Selon un rapport d’Interpol, le trafic des déchets illégaux a considérablement augmenté ces dernières années, passant de 10 millions de tonnes par an avant 2010 à presque 360 millions de tonnes en 2018. Pour faire passer les déchets illégalement, les organisations criminelles ont recours à plusieurs subterfuges tels que l’usage de faux documents déclarant les déchets plastique comme des matières premières. D’autres sont simplement cachés parmi les conteneurs autorisés à l’export. C’est évidemment impossible pour les douaniers de vérifier chaque conteneur un à un. 

Depuis le 1er janvier, la Chine a officiellement fermé ses portes aux bateaux important des déchets plastique. Une décision initiée en 2017 face aux productions considérables de plastique par le pays, désireux de ne pas devenir la poubelle des pays occidentaux.

De nouvelles routes vers l’Afrique

Les pays d’Europe et d’Amérique du Nord se sont alors dirigés vers l’Asie de l’est, qui tente de lutter à son tour contre les dérives. En novembre 2019, la Malaisie a renvoyé à leurs expéditeurs 450 tonnes de déchets plastique contaminés, provenant majoritairement de pays développés. Dont 43 conteneurs de déchets illégaux français retournés au port du Havre, accompagnés d’une amende administrative de 192 000 euros.

Face à une Asie réticente, l’Afrique est la nouvelle cible des pays occidentaux, qui préfèrent sous-traiter que recycler dans leur propre pays alors même que le continent n’a pas toujours les infrastructures nécessaires pour recycler ses propres déchets plastique. C’est le cas du Kenya, pourtant en négociation avec les États-Unis pour un « plastic deal », accord commercial bilatéral.

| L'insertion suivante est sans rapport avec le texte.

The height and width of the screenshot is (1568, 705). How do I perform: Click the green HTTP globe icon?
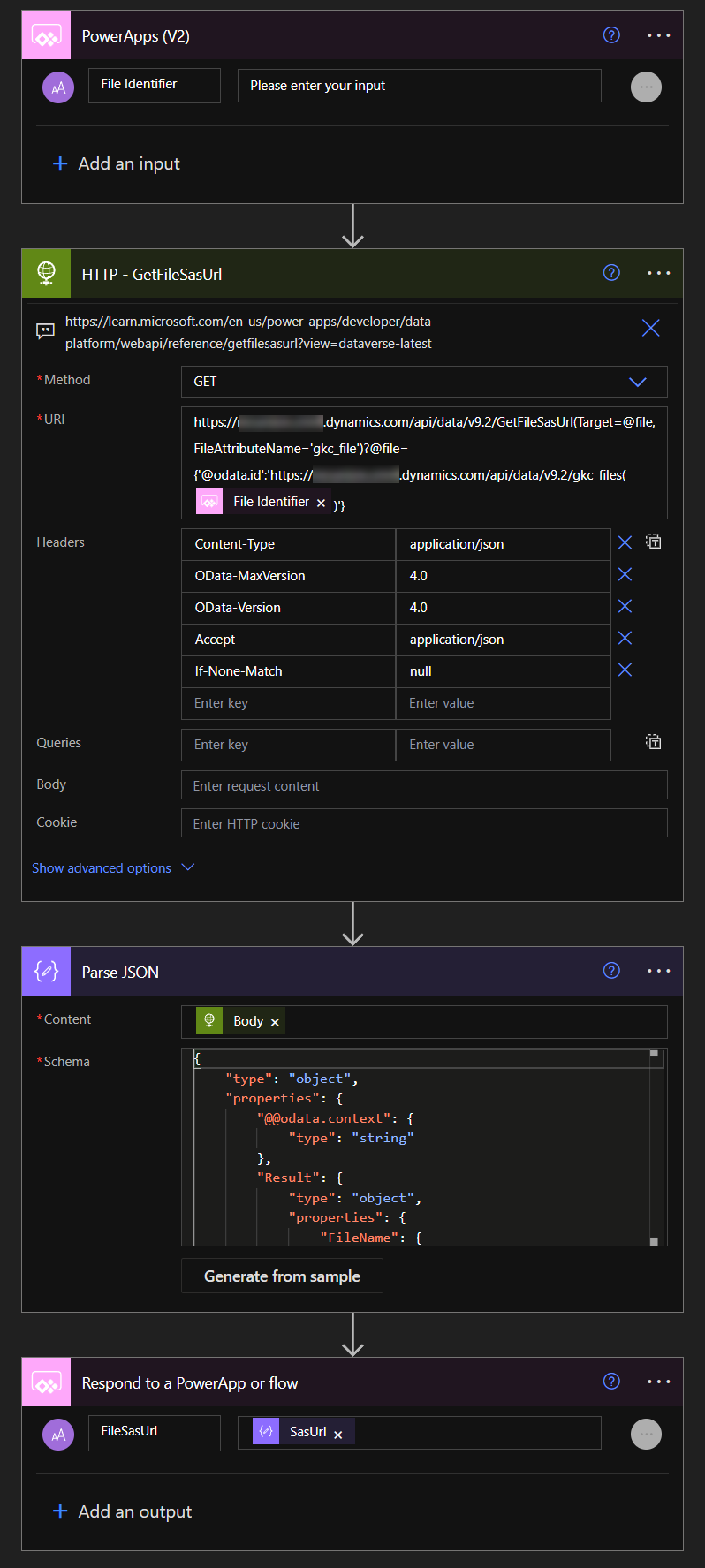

Si le trafic des déchets dangereux est réglementé par la convention de Bâle depuis 1989, aucune solution viable n’a été mise en place concernant les déchets plastique, pourtant polluants et toxiques pour le monde maritime. Le rapport d’Interpol souligne particulièrement le manque de traçabilité et de standardisation des licences de gestion des déchets plastique à l’échelle mondiale. La seule solution reste donc la diminution drastique de la production plastique. 

Selon Greenpeace, plusieurs ministres de la protection de l’environnement de la Communauté économique des États de l’Afrique de l’ouest (Ecowas en anglais) auraient cependant accepté d’interdire l’exportation, l’importation et la commercialisation d’emballages plastique d’ici à 2025.